And it feels good, though it has put me behind on my NaNo novel.
In the past week I have been in the newspaper, on the radio, gone to the circus, braved Black Friday, gotten a Christmas tree and, of course, celebrated Thanksgiving, at which time I also learned how to play Guitar Hero, which is really, really cool. So, what do you want to hear about first?
Guitar hero? I thought so. Well, I sucked rocks compared to my bother and his kids, but that is to be expected since it is their game system and they’ve had a little more practice. It was, however, wildly fun, and would have been even more so had I not spent most of the day trying to get rid of a headache (which luckily was not of the migraine variety). Anyway, I just need to practice up and then lose fifteen or twenty pounds so that I can fit back into those old red, pleather pants (don’t ask — I really don’t know why I ever bought them), and then I’ll really rock.
Oh, Black Friday? Okay, I’ll fill you in there. I got up at 4:00 a.m. so that I could go get in line to buy my husband a combo birthday/Christmas gift that went on sale at 5:00 a.m. Luckily I had no problems getting it, didn’t even have to wait in line outside since the store is open 24 hours anyway, and McH is now the proud owner of a 37 inch flat panel HD TV. I know, I know, some of you are thinking, “Thirty-seven inches, big whoop,” but for him it is. The largest t.v. we have ever owned in our 11 years of marriage is a 27 inch screen that we got when my grandfather died and nobody else wanted his t.v. The previous television was a 25 inch screen that my mother-in-law and one of my sisters-in-law got for McH as a graduation present when he got his bachelor’s degree six or seven years ago. They insisted on getting him that because, up until then, and I am not kidding here, we just had a 13 inch screen that came with him when I married him. So, you know, a 37 inch flat panel that can be hung from the wall, well, he’s finally feeling like a real man.
The circus? Well, it was the circus, and the kids had a great time, even though we wouldn’t buy them any $20 souvenir spinning light thingies. We also wouldn’t buy the $8 lemonade because, dude, I just spent all our money on a television set.

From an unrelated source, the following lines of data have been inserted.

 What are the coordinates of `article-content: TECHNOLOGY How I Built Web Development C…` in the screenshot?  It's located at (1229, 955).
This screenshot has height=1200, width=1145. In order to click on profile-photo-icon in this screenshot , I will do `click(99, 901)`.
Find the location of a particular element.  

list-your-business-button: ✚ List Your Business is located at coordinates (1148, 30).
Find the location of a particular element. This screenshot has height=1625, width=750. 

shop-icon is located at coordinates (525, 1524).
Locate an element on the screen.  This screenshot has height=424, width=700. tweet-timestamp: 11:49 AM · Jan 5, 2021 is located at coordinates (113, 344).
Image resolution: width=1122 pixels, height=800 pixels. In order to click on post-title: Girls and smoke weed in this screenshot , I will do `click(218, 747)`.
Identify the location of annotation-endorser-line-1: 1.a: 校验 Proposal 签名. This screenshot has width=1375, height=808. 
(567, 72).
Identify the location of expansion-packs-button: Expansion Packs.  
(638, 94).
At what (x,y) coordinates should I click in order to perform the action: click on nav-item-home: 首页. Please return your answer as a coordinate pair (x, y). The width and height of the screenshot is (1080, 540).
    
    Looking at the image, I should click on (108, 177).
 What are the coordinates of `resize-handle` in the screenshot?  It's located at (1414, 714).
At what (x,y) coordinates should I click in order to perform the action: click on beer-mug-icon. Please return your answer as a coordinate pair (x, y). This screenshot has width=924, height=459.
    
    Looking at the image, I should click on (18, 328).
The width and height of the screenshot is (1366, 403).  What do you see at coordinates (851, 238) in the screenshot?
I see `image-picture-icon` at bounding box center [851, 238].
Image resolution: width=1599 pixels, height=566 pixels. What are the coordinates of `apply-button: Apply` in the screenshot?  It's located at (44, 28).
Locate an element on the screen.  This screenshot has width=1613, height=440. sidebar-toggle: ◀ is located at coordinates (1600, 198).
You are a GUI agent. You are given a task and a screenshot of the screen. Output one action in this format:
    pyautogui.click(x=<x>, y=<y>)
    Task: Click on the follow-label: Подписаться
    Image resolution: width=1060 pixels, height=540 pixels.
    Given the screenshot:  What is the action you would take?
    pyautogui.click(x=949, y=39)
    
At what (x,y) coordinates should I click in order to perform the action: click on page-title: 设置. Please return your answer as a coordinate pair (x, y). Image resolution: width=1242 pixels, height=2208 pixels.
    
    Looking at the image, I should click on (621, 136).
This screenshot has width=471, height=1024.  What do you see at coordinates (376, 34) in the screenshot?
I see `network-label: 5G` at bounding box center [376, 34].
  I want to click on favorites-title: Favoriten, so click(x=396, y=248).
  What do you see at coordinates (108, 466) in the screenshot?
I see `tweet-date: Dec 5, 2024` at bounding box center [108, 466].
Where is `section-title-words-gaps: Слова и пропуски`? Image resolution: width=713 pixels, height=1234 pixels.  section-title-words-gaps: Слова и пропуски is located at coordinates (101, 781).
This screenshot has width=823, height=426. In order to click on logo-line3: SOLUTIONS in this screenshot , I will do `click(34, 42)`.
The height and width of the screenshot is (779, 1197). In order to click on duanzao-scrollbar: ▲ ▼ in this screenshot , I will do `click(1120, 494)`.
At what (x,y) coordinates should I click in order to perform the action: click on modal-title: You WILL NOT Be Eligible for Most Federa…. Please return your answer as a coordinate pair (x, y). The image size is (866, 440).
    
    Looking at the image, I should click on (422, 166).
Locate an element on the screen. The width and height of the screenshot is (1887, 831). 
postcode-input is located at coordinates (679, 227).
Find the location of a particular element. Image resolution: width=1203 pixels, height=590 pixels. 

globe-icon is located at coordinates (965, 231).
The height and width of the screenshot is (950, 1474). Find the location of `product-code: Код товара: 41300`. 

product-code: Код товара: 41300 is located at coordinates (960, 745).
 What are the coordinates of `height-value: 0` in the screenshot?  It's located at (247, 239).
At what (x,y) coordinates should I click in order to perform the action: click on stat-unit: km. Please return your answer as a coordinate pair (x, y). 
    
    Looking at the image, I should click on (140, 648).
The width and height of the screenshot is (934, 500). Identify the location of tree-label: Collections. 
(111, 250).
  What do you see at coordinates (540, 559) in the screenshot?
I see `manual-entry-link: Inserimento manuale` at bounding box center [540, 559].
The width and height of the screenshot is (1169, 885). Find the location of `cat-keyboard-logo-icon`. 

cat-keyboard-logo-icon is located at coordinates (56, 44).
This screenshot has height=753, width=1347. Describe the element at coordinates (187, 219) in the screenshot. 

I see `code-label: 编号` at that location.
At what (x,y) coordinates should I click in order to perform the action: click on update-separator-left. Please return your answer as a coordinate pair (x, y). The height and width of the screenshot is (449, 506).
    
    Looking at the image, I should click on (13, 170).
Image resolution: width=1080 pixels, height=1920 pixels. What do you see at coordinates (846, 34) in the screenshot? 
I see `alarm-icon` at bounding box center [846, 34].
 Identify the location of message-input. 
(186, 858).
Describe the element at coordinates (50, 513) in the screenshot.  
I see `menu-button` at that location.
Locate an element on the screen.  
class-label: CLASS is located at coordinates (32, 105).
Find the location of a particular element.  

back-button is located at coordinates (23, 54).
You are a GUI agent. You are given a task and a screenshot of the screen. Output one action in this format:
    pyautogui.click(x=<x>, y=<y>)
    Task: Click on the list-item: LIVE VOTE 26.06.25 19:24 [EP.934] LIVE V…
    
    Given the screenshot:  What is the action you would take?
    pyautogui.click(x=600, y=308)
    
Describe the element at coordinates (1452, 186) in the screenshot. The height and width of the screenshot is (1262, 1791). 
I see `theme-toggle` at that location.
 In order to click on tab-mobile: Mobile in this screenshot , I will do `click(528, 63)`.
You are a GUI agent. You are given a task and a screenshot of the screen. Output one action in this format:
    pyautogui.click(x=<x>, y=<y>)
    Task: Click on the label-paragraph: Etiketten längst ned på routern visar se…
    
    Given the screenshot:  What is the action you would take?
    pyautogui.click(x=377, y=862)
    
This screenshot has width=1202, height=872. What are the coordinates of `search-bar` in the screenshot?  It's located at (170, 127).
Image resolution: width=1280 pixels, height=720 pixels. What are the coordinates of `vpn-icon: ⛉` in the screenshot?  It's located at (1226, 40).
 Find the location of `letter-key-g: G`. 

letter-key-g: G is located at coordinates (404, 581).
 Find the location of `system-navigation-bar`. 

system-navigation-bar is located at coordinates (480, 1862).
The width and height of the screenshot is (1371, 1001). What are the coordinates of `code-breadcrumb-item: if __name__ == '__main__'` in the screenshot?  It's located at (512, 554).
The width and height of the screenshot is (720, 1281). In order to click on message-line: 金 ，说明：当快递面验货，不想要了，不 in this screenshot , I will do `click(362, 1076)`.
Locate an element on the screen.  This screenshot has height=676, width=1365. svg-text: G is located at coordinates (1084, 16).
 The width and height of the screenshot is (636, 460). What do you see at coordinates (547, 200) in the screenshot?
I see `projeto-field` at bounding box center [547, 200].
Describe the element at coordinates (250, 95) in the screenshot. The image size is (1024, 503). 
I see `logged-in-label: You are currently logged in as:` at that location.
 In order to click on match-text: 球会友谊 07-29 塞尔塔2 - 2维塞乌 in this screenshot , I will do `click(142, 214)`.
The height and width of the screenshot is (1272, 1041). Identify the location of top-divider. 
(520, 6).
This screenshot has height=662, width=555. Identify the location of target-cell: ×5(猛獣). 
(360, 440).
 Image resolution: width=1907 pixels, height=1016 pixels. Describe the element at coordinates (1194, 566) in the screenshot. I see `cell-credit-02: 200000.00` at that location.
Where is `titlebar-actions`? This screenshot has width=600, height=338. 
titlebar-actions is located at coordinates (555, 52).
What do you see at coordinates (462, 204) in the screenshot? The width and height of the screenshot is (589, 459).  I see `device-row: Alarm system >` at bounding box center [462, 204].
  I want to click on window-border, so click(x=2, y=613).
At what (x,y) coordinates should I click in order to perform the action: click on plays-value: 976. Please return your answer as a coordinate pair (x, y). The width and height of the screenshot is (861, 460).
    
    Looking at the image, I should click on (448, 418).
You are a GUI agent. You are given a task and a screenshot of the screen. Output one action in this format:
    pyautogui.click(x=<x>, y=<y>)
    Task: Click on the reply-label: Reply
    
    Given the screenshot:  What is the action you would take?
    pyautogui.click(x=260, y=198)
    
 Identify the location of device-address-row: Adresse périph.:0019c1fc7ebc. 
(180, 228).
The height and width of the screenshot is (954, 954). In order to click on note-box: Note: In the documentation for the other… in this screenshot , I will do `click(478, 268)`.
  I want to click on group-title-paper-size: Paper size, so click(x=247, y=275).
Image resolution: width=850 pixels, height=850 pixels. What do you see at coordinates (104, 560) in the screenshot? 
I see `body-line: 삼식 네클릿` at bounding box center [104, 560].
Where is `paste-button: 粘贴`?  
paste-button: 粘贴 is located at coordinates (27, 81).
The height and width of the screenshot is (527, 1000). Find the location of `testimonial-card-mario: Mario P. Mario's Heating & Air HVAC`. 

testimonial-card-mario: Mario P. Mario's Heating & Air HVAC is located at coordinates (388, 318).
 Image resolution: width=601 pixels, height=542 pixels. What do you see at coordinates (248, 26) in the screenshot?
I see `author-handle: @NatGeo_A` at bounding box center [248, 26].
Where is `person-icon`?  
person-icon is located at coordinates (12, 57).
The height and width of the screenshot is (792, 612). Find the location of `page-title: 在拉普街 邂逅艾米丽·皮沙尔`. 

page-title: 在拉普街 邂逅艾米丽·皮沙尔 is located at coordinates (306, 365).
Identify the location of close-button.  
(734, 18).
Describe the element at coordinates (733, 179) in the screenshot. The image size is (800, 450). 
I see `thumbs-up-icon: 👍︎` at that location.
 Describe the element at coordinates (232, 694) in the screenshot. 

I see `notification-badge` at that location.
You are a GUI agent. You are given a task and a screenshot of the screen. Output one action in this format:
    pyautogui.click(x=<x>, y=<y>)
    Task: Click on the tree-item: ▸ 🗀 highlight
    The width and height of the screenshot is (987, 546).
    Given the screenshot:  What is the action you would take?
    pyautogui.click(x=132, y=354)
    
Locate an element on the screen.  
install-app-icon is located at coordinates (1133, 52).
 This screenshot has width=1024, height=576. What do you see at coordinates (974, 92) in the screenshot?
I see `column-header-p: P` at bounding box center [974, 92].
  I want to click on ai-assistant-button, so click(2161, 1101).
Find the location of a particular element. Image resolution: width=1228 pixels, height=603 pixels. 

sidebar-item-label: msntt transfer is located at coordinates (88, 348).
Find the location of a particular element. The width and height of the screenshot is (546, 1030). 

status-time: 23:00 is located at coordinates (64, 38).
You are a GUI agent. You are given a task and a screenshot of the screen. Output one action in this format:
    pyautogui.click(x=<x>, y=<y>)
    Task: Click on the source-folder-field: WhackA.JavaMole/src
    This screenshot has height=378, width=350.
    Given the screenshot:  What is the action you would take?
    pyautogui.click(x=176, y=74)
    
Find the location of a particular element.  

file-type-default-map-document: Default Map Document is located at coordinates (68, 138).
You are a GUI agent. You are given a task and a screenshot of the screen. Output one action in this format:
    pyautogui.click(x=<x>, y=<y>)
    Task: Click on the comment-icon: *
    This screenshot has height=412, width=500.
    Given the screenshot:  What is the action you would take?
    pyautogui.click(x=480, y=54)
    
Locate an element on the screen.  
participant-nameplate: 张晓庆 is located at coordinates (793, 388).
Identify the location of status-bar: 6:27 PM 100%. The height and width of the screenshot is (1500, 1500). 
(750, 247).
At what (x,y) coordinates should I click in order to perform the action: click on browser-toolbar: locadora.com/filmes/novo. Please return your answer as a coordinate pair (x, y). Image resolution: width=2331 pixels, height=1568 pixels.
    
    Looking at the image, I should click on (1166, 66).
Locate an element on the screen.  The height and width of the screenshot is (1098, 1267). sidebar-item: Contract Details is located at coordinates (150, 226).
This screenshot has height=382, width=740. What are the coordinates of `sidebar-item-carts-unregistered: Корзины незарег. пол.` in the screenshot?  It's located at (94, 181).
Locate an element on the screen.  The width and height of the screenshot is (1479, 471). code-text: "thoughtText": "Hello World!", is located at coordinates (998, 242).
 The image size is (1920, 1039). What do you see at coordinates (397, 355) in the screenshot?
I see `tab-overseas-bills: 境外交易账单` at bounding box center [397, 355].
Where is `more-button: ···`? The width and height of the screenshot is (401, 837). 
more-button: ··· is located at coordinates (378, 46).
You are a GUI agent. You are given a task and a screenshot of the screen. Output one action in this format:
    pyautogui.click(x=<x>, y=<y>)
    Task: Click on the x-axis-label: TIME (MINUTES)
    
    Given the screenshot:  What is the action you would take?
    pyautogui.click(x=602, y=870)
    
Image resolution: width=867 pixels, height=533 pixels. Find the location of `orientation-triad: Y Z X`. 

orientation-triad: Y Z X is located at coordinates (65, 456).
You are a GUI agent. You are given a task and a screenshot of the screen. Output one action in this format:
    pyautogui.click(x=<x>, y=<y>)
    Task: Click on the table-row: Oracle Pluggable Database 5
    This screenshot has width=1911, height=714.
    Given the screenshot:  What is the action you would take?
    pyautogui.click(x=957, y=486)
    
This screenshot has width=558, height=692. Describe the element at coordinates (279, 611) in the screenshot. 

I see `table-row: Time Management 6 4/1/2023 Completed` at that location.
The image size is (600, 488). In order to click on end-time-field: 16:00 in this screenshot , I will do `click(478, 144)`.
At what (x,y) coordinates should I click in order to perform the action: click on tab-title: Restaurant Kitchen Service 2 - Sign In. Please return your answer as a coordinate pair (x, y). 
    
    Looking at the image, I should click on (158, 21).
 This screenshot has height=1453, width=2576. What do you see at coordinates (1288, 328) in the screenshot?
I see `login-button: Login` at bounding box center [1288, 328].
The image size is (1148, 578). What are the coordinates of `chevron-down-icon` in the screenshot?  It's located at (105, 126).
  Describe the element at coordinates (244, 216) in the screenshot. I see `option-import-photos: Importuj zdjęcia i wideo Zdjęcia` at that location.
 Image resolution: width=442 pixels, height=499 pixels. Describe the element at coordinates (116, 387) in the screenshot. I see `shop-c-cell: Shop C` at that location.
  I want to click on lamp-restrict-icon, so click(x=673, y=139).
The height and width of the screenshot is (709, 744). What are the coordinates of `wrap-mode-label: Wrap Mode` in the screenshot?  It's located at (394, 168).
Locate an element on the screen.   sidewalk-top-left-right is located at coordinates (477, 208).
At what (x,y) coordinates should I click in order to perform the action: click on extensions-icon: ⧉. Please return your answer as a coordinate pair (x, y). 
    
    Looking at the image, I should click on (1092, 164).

What? Oh, you’re really wanting to know what’s with me and all the media attention? Well, okay, but it’s not nearly as glamorous as it sounds. And no, I didn’t murder anyone either. Geesh! You people.
It’s like this: my sister works with the 12-18 year-old-girls in her ward (congregation) and she had been trying to come up with a service project they could do. Hearing that there weren’t a lot of baby toys in Quinn’s orphanage, and knowing that internationally adopted children often go to their new families with no familiar comfort objects from their “previous” life, she came up with this idea:
I mean, she didn’t invent them or anything, but she found the pattern and got her congregation to donate tons of fabric, and now she and the girls (with a lot of help from our mother and very minimal help from me) have been making these. When McH and my mother finally get to go to Vietnam to pick up Quinn, they will squash as many of these things into their suitcases as they can to give to the children at the orphanage. Our hope is that the children will be allowed to keep their own blankie buddy so that they will have a familiar comfort item to take with them no matter where life takes them. I just remember how sad it was when Tank Boy came home from Korea with nothing but the clothes on his back and a bottle. He was terrified and had nothing familiar (even though we’d sent a blanket to him while he was in foster care).
This picture shows four of them (obviously) but they have made about 20 so far. There are other animals, too: frogs, elephants, moose, sheep (that was my minimal help to date — I cut out the heads for two sheep — and yes, I cut them out not off, nobody is decapitating stuffed animals), and I think hippos and cats. They have made more than they probably can take, and they have the fabric to make many more. They are going to keep making them until they run out of fabric, and whatever they can’t take I’ll send over with other families from our agency who want to take them.
So, anyway, we made the front page of one of the local dailies. Actually, the picture was of my mother and all of my kids and my sister’s kids, but the article quoted me and my sister. One of the local radio personalities at a very small local radio station saw the article and invited us in for a half hour or so. We got to talk about Blankie Buddies and domestic (my sister) and international (me) adoption. The radio host asked brilliant questions, such as “So, would you recommend adoption to others?” and I made sparkling, witty comments such as, “It’s not like going to McDonalds and ordering a hamburger, you can’t just say ‘I want a child like this and this, but not that’.” I’m sure all of 20 people actually heard the show, but it was fun anyway.
Now I must go get the Christmas tree decorating under way before my children explode, or mutiny, or something.
And George, if you’re out there, Tewt the Newt says happy belated Thanksgiving.